Your goal:
Rewrite the rows as a numbered list, starting at the line that contains "For each provided" and ending at the line that contains "November [531, 356]". Skip any blank lines and leave out the pictures.

Recorded data:
######

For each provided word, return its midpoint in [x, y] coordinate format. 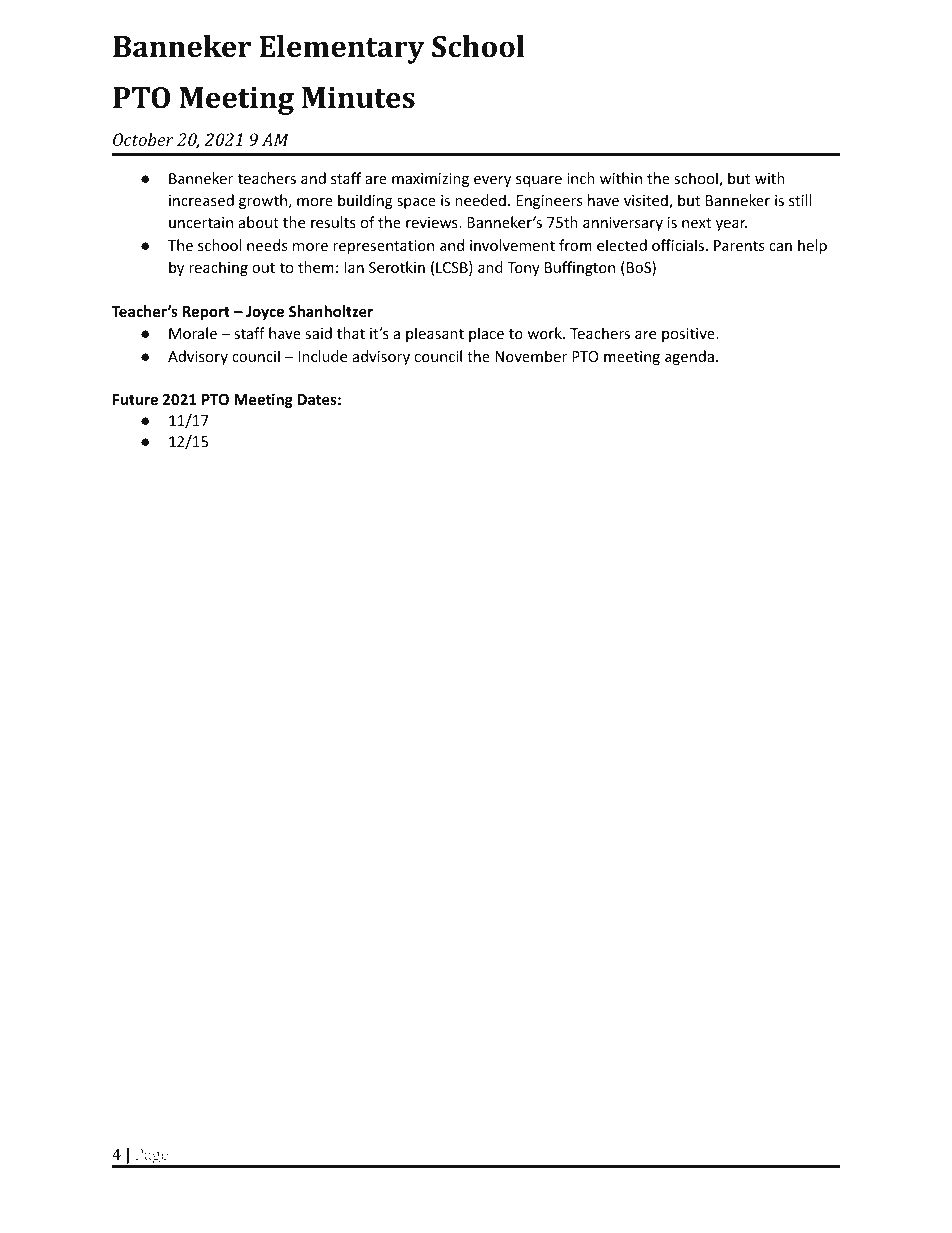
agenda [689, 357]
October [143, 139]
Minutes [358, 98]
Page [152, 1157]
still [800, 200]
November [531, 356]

######

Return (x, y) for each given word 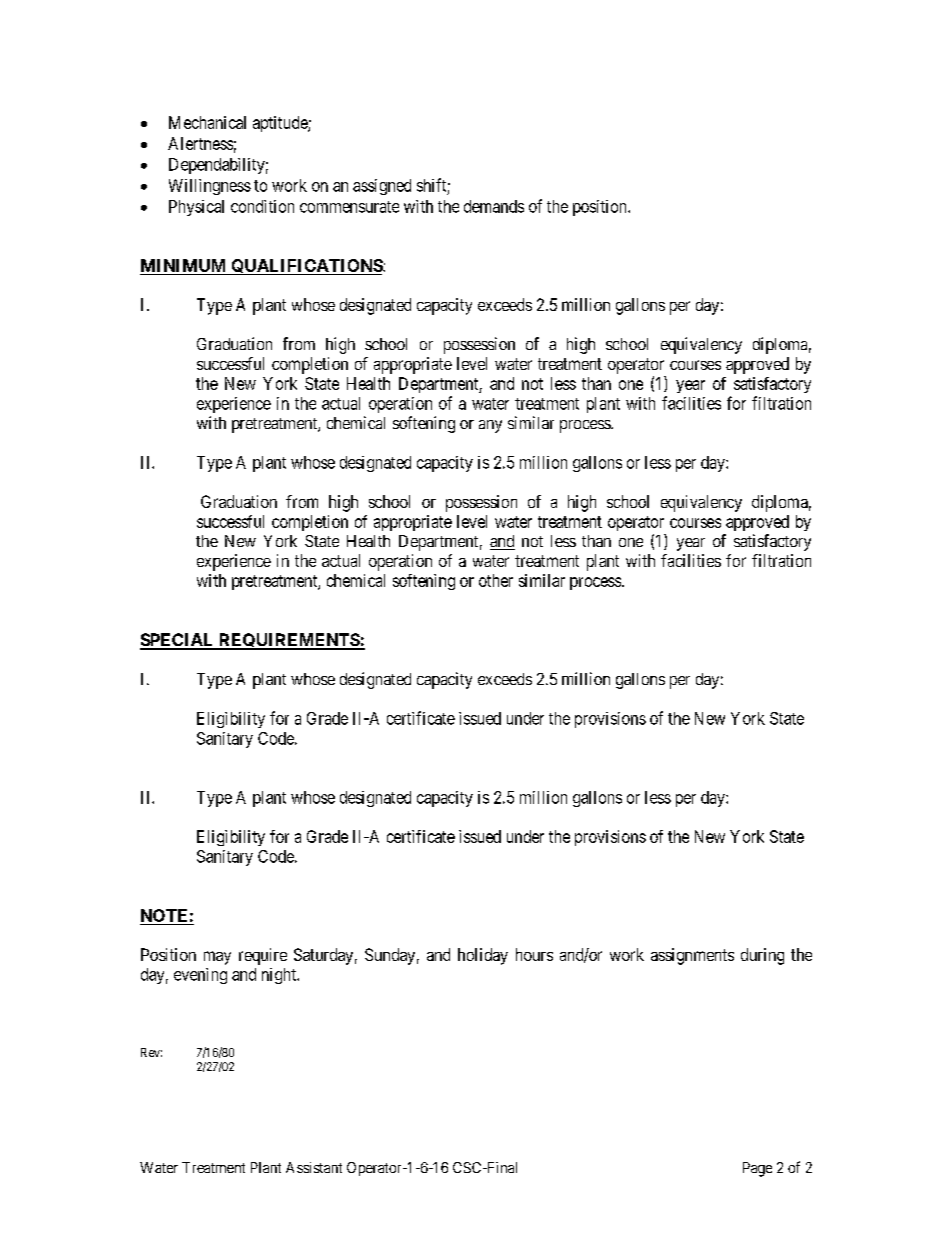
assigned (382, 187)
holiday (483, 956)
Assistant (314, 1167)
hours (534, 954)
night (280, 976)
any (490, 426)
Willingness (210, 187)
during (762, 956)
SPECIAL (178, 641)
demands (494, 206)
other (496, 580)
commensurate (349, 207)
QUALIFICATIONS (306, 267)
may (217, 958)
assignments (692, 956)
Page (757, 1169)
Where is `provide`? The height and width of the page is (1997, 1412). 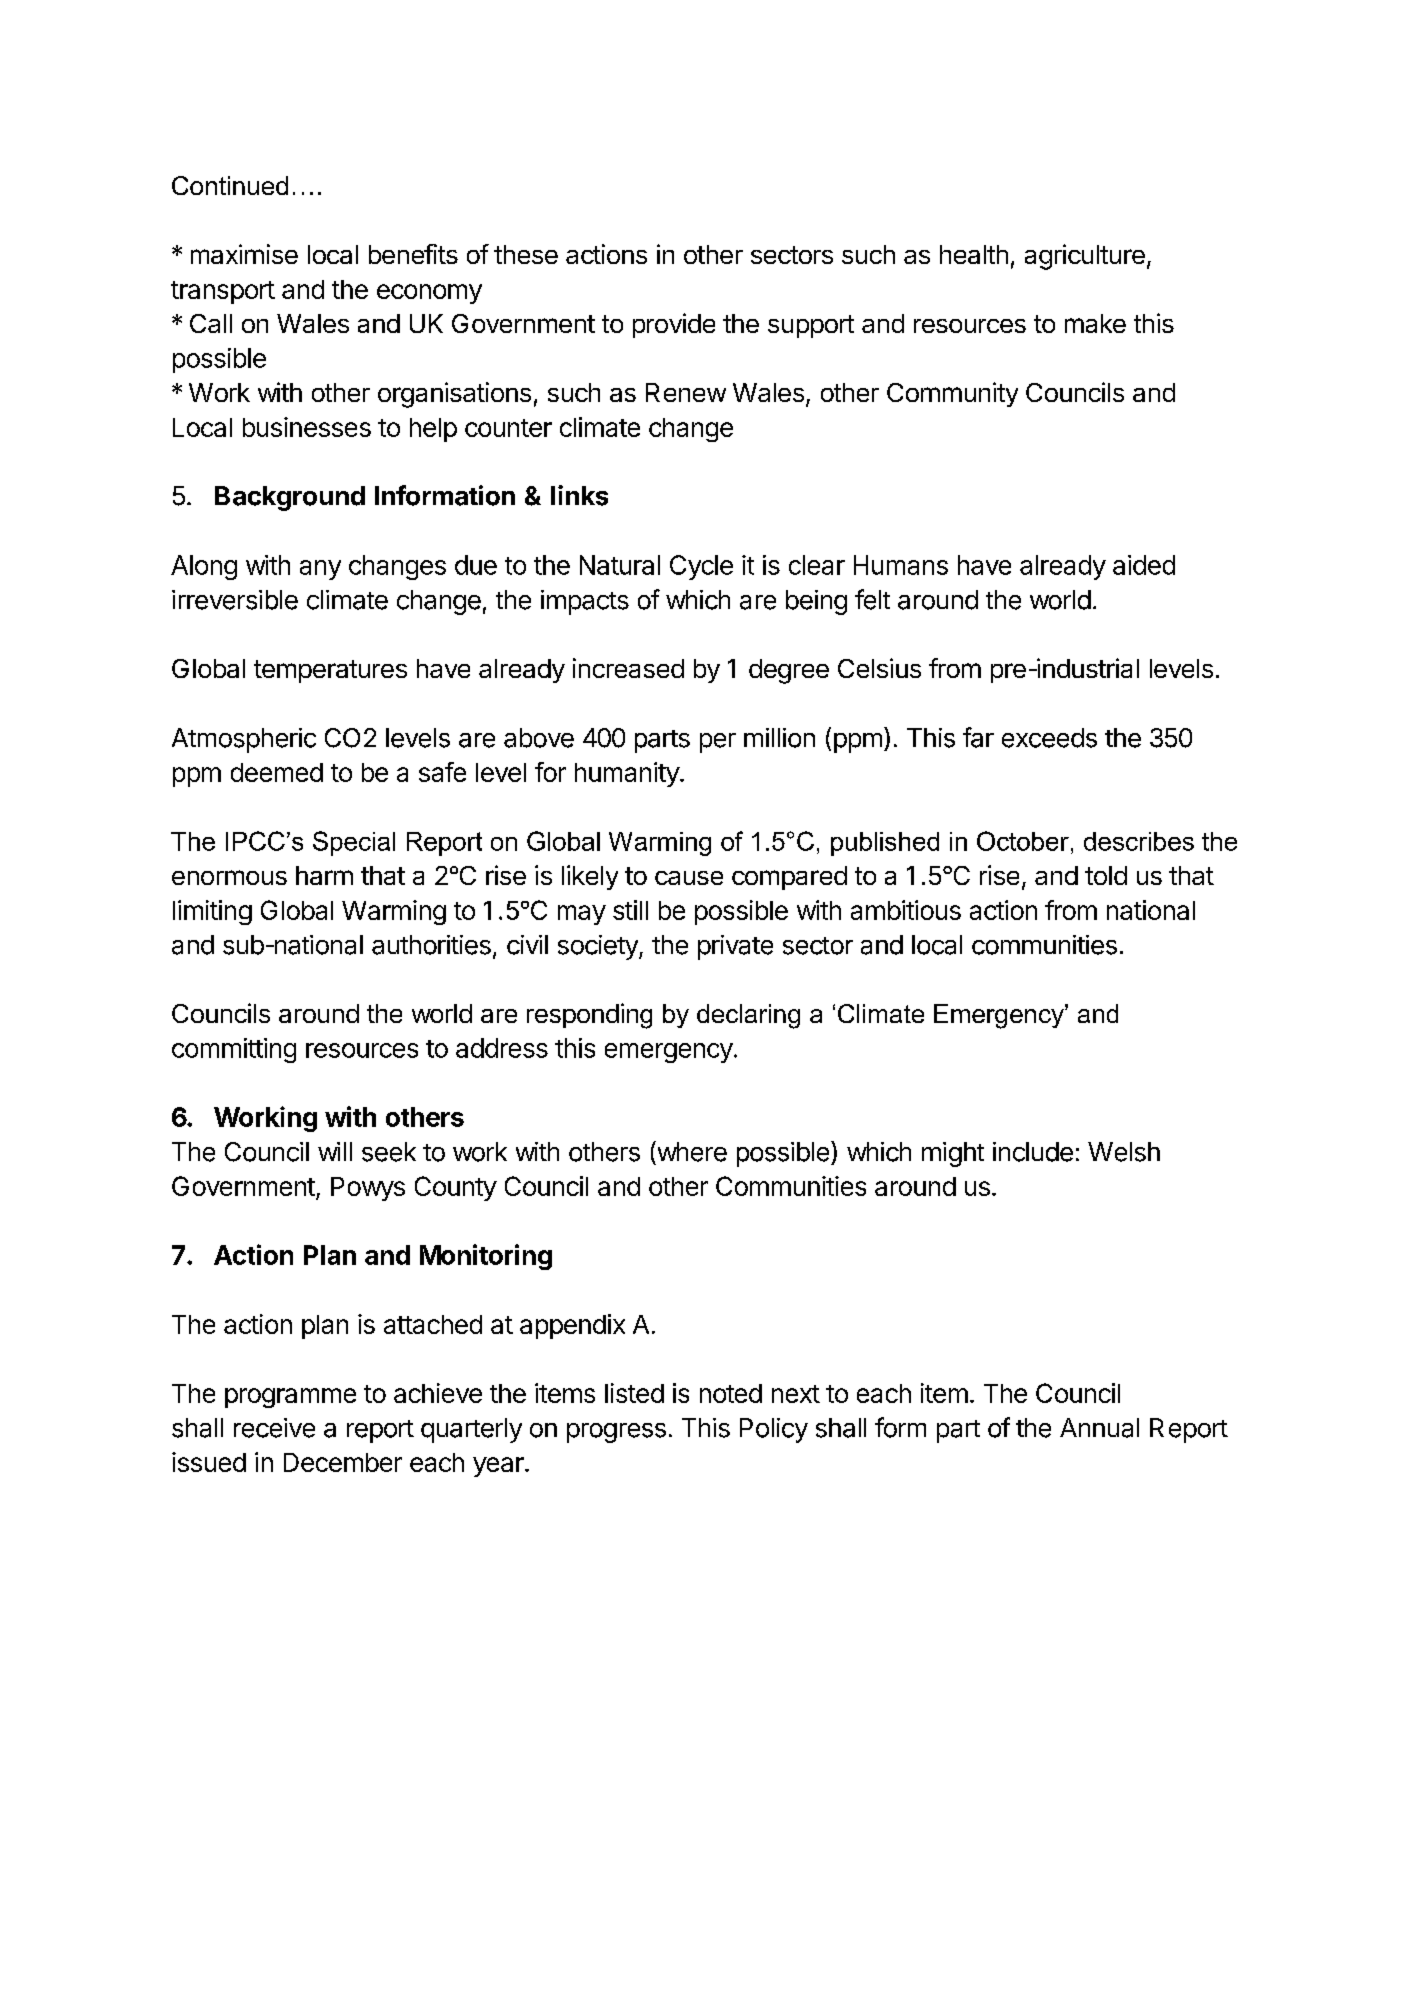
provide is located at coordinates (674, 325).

######

Exercise output:
1. For each provided word, return its midpoint in [x, y] coordinate format. 
2. agenda [689, 357]
3. October [143, 139]
4. Minutes [358, 98]
5. Page [152, 1157]
6. still [800, 200]
7. November [531, 356]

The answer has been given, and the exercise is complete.